* _DATA SHOWN_:
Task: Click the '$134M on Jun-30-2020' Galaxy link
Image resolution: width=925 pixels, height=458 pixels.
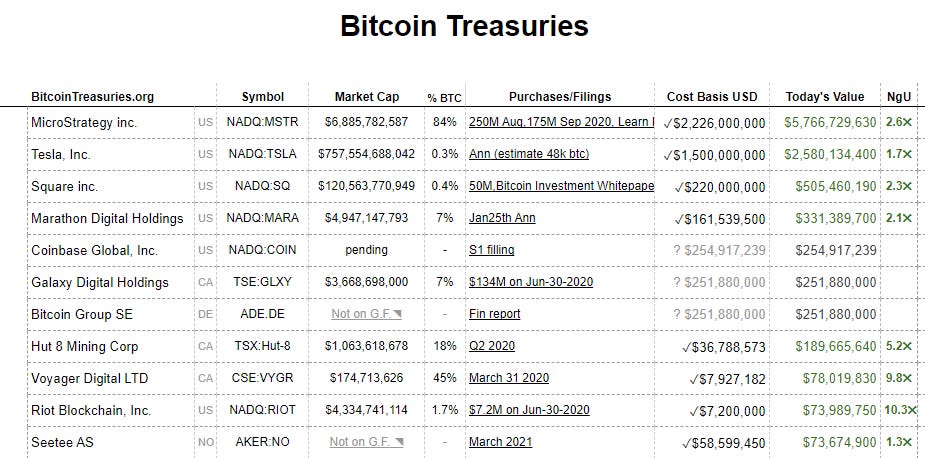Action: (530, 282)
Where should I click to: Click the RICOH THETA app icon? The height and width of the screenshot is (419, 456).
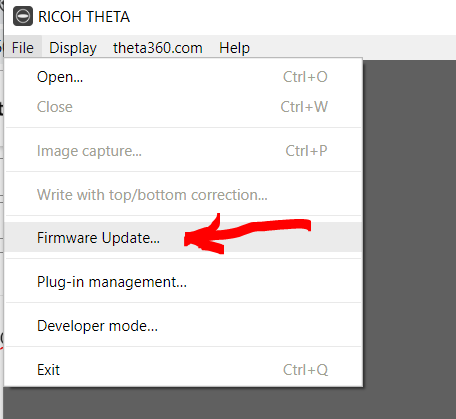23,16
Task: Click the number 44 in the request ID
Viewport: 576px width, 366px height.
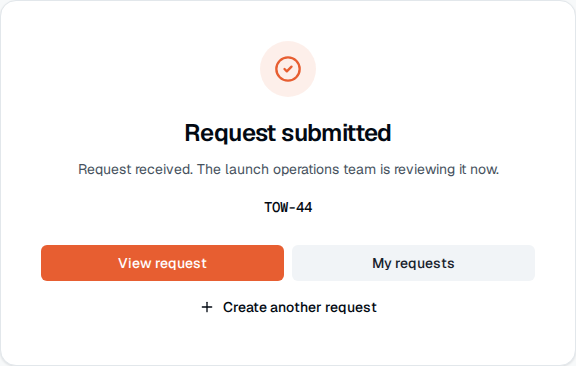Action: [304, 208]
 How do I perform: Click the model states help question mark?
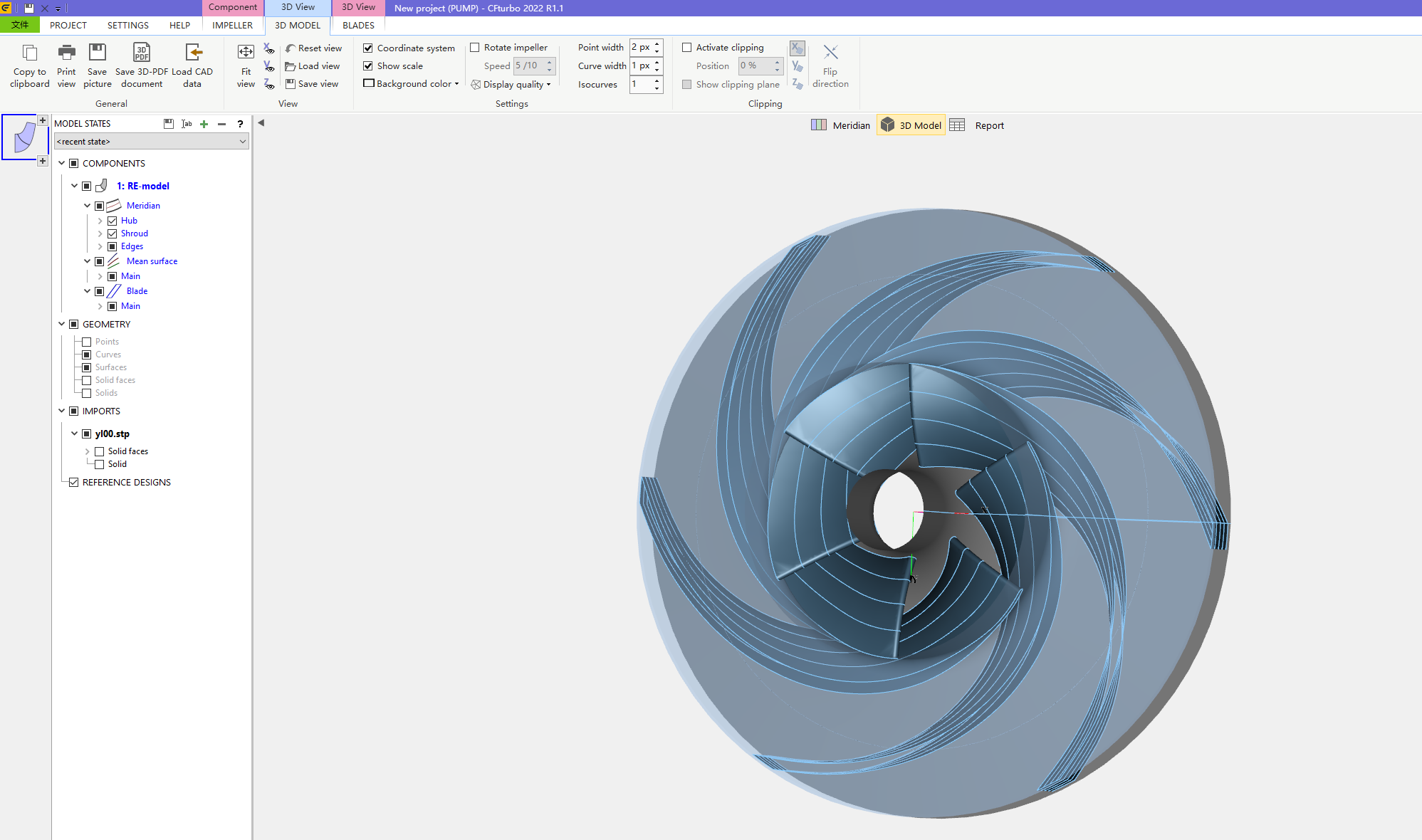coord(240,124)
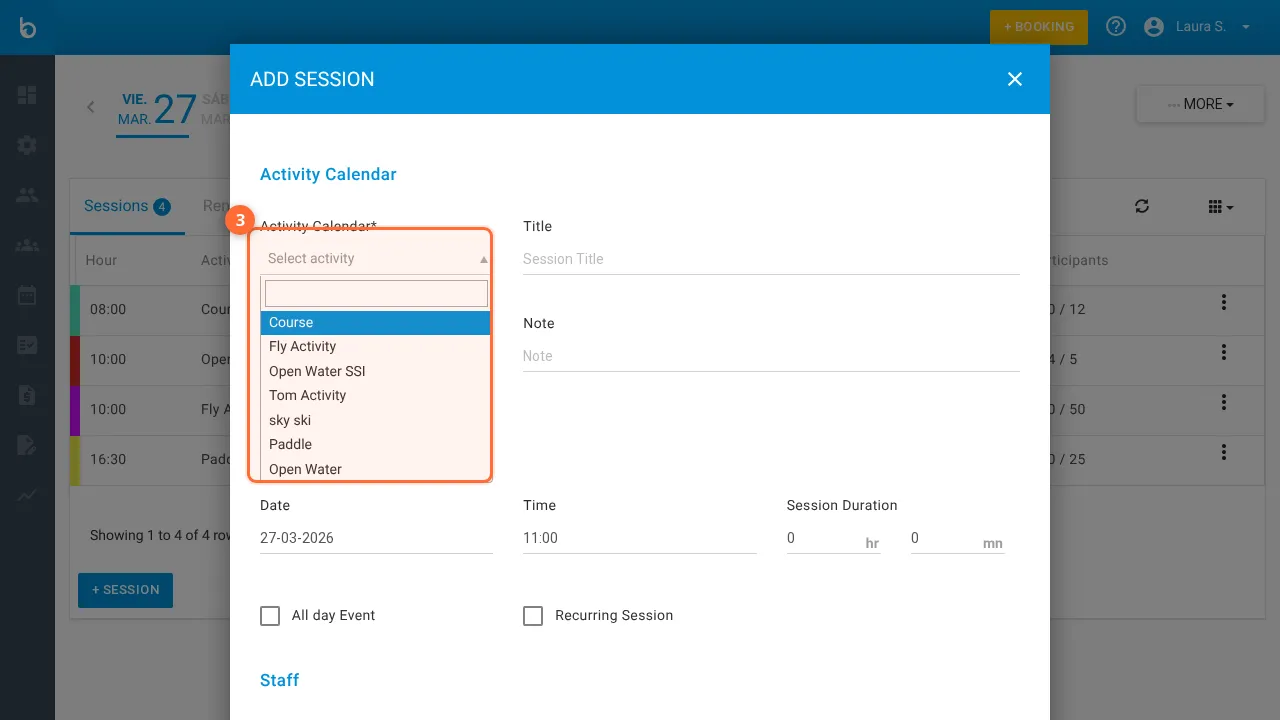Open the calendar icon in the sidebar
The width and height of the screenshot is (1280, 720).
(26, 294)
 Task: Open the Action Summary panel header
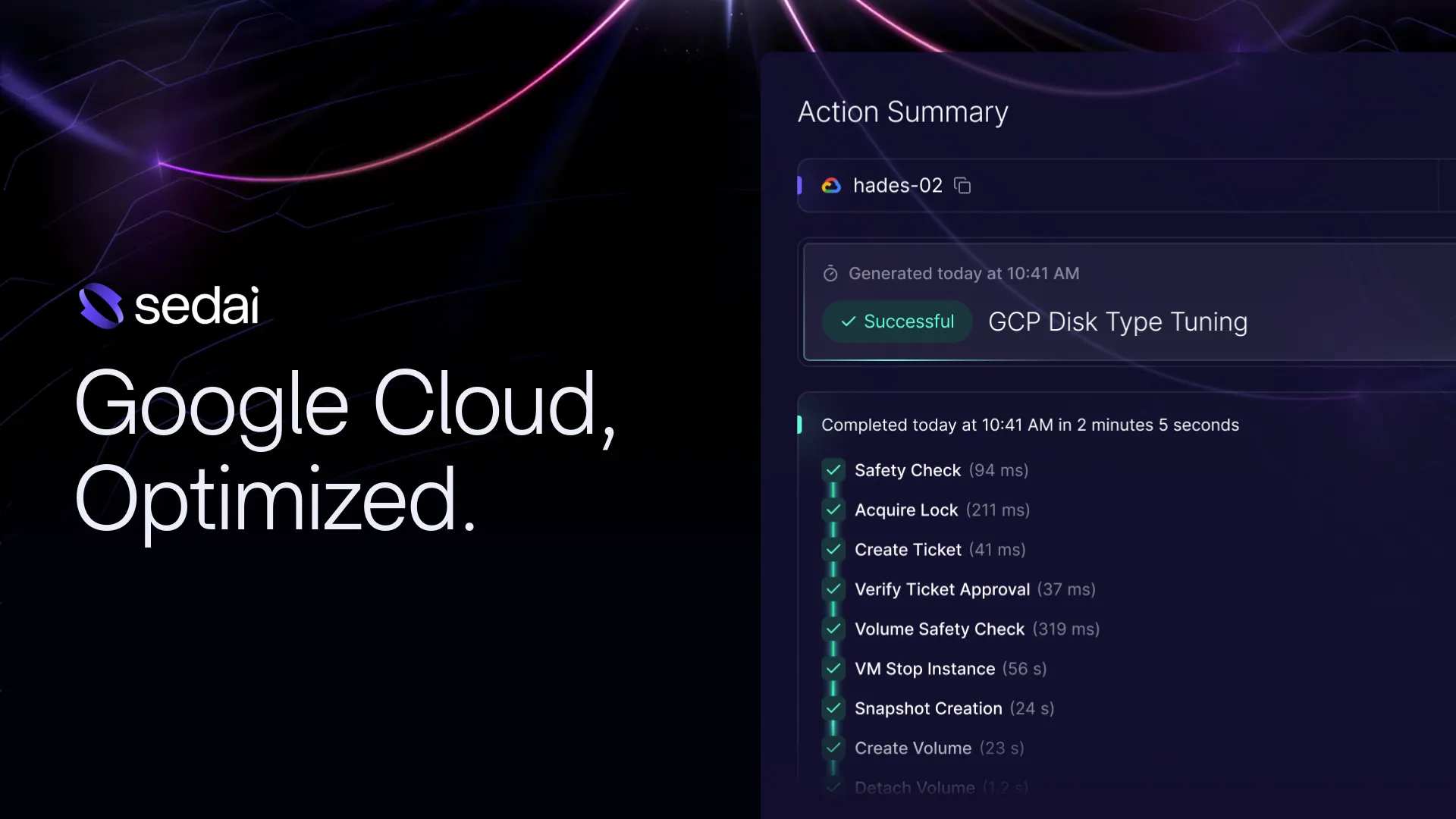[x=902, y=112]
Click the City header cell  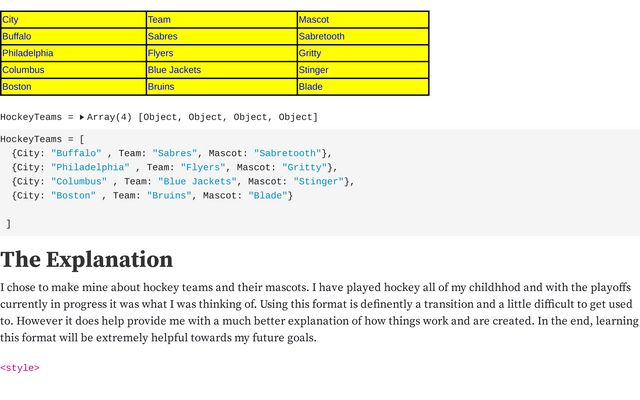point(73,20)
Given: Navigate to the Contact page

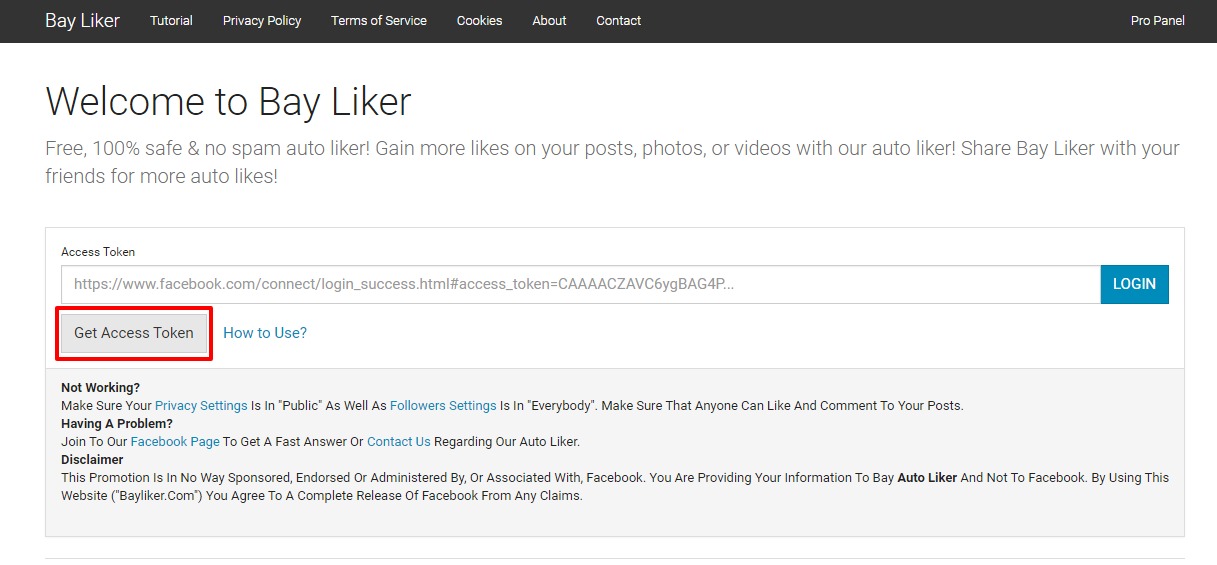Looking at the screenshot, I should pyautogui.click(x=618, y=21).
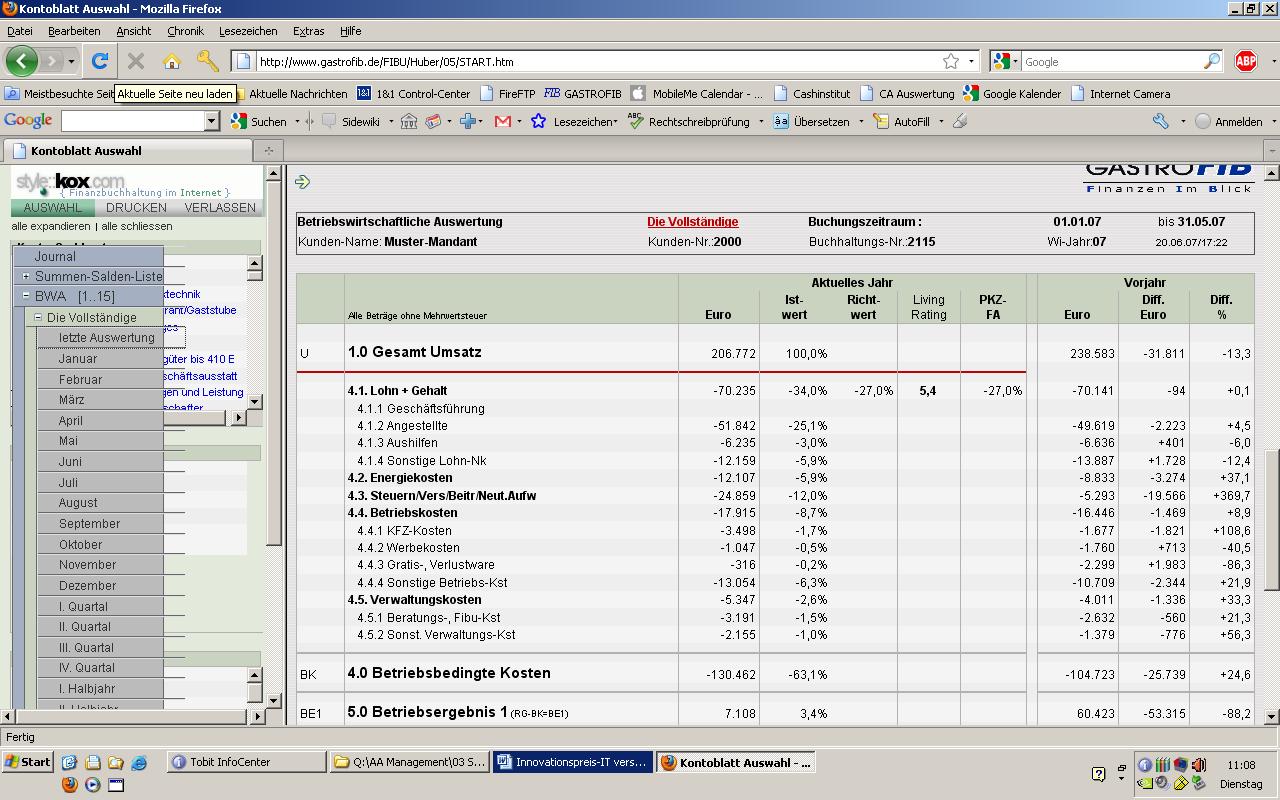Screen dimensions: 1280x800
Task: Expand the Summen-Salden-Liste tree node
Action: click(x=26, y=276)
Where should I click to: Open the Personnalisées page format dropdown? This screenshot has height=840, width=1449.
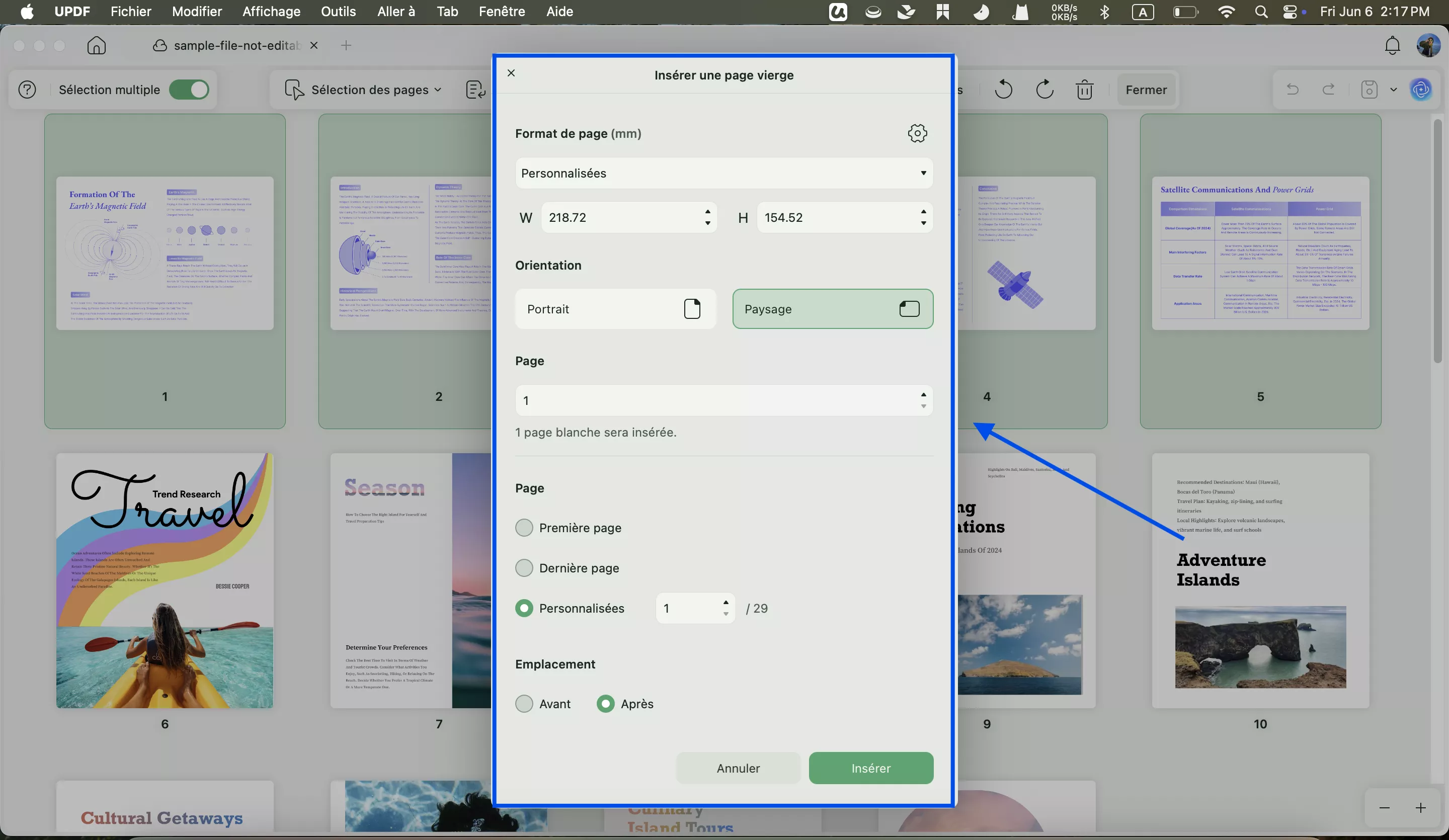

* _PROBLEM TO SOLVE_: Which lines in the data above contain the string "height", with case counting? Copy out each such line in full.

* _ANSWER FOR THE TASK_:
Image resolution: width=925 pixels, height=458 pixels.
Where should I click to: Click the RICOH THETA app icon? The height and width of the screenshot is (419, 456).
Viewport: 576px width, 366px height.
The width and height of the screenshot is (1280, 720).
Where should I click to: Open the Personnalisées page format dropdown? This screenshot has height=840, width=1449.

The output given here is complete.